● Task data:
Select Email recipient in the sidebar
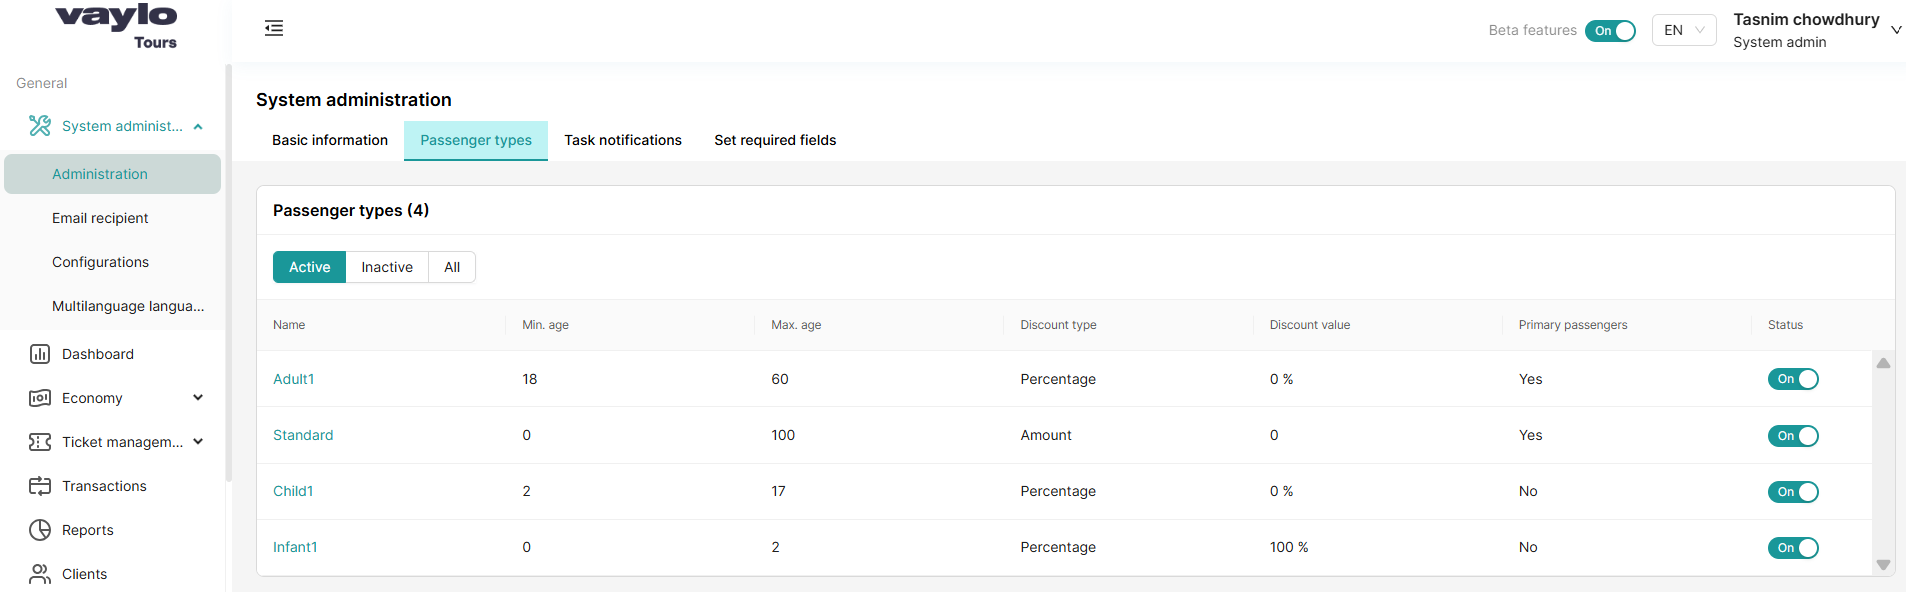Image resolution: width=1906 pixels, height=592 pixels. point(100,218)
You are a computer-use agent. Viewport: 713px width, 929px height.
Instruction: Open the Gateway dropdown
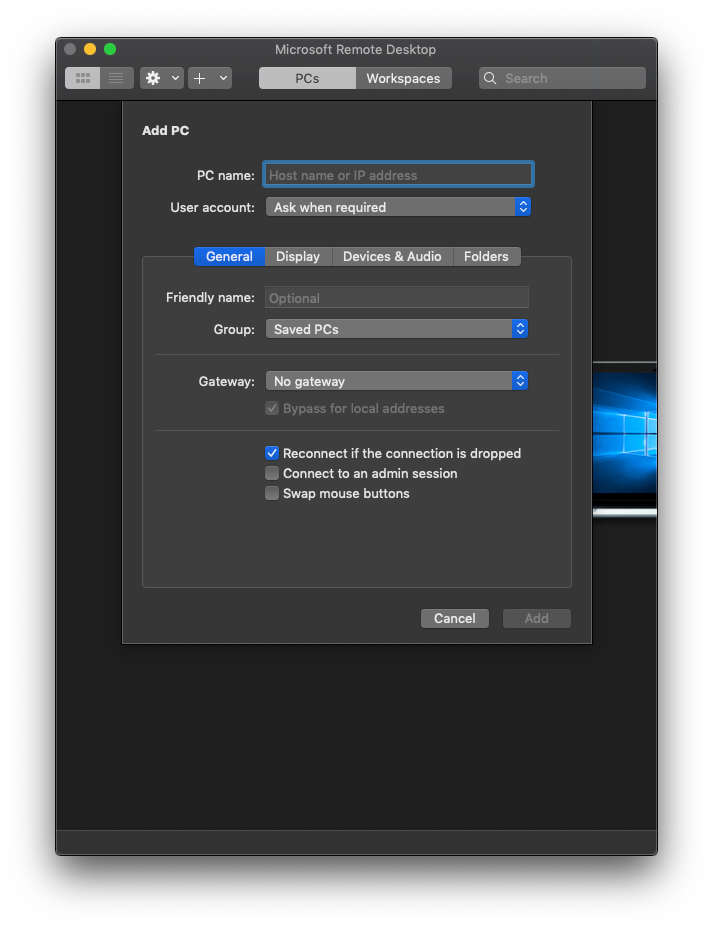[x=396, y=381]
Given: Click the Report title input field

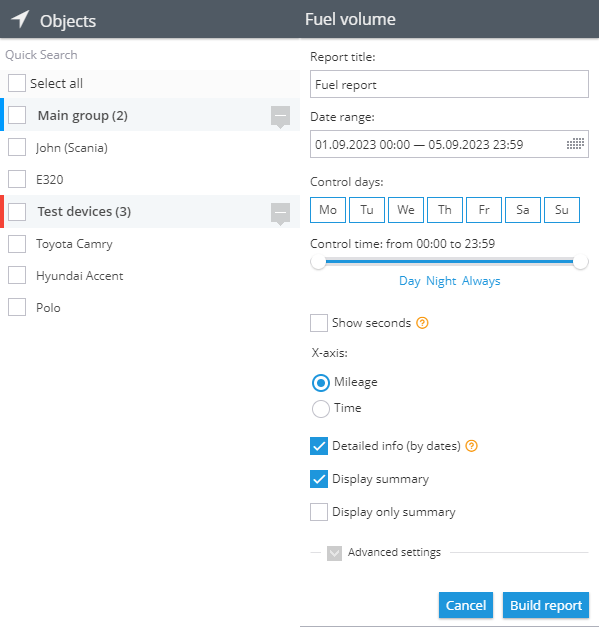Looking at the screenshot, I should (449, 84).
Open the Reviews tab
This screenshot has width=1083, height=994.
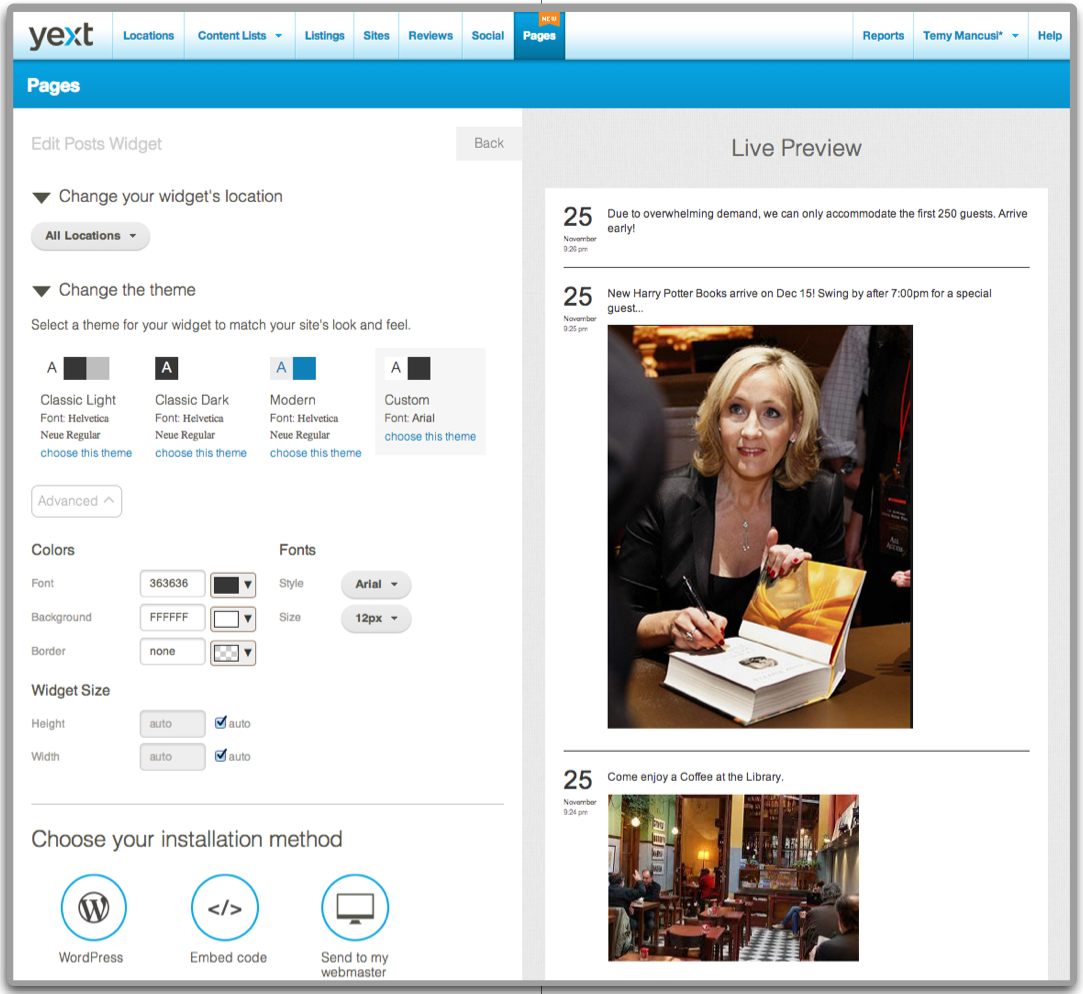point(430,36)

---

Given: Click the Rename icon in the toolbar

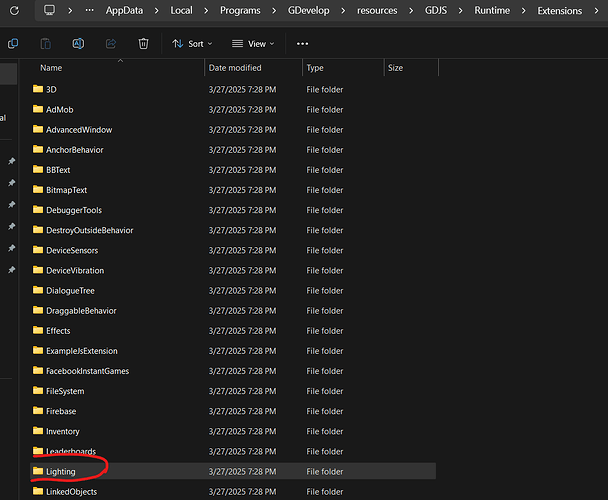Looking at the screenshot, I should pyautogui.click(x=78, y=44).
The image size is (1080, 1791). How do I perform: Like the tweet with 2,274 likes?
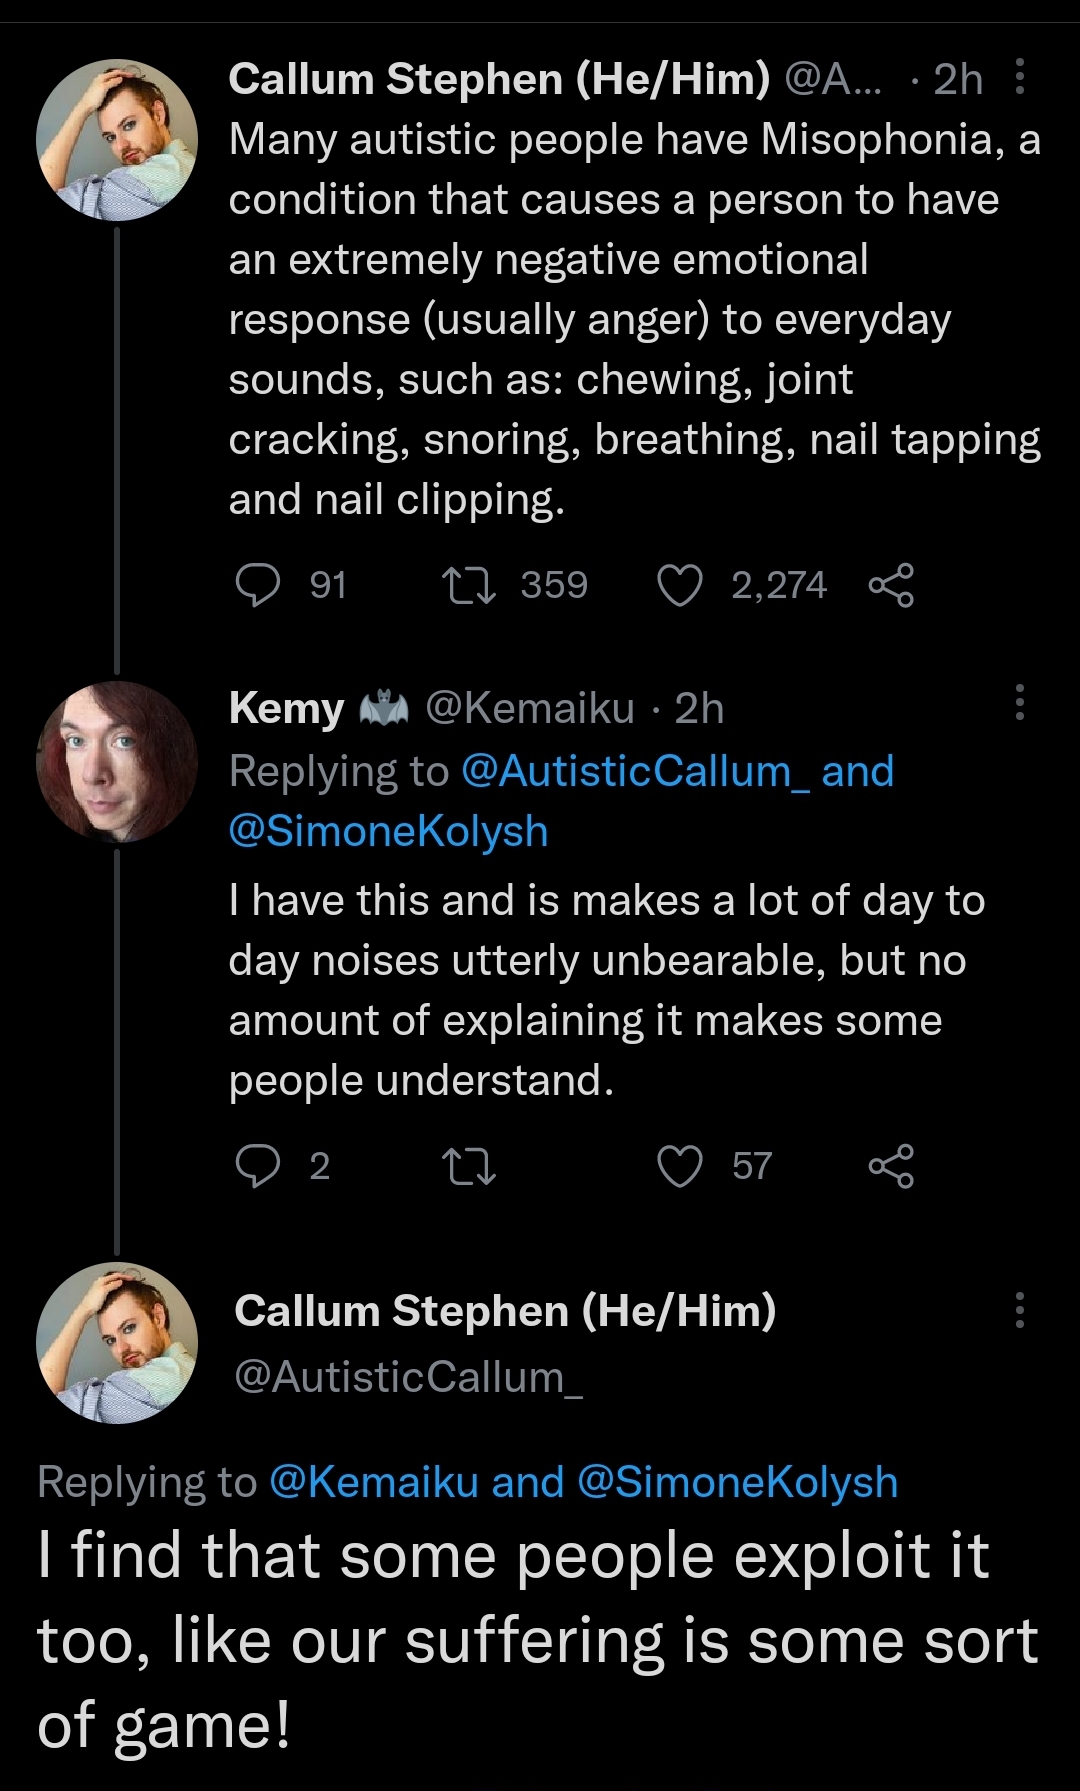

---

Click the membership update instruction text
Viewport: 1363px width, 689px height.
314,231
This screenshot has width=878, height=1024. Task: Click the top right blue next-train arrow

● Work to complete: Between and including the line with "Select Email recipient in the sidebar" and the line with "Open the Reviews tab", repeat every line exactly as it appears above, with pictures left out.

● Answer below:
Select Email recipient in the sidebar
Image resolution: width=1906 pixels, height=592 pixels. point(100,218)
You are a computer-use agent. Viewport: 713px width, 929px height.
Instruction: Open the Gateway dropdown
[x=396, y=381]
Given: Click the Report title input field

Looking at the screenshot, I should (449, 84).
Open the Reviews tab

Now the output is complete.